_Your instructions_: Begin at the line containing "Image resolution: width=1456" in the data below and go on through the line containing "Given: Go to next page of results", repeating each line exactly; include both ends and no other line.

[[ Data listing, beginning ]]

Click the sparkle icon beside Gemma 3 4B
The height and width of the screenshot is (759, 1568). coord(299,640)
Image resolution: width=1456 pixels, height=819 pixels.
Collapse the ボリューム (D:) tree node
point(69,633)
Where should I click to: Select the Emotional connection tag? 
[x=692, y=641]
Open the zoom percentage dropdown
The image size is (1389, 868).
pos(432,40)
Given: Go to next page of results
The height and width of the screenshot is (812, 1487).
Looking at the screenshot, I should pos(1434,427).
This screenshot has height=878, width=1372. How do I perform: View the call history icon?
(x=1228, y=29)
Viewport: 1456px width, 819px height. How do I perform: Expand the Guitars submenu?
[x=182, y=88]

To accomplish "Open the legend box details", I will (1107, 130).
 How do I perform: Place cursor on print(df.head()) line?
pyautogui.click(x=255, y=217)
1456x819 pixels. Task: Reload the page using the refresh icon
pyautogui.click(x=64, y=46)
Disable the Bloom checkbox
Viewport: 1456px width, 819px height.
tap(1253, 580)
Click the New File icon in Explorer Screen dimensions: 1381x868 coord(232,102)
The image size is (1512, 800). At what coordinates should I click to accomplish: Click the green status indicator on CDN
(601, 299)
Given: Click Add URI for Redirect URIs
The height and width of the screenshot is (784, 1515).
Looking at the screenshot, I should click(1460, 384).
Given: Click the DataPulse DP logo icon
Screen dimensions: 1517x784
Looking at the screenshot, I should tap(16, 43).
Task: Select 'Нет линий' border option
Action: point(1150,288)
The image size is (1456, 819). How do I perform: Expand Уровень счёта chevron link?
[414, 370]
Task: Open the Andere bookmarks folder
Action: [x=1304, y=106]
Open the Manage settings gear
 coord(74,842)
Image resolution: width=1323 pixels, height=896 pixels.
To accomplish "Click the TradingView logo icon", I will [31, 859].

[[ Data listing, end ]]

_Task response_:
Image resolution: width=1456 pixels, height=819 pixels.
Collapse the ボリューム (D:) tree node
point(69,633)
Where should I click to: Select the Emotional connection tag? 
[x=692, y=641]
Open the zoom percentage dropdown
The image size is (1389, 868).
pos(432,40)
Given: Go to next page of results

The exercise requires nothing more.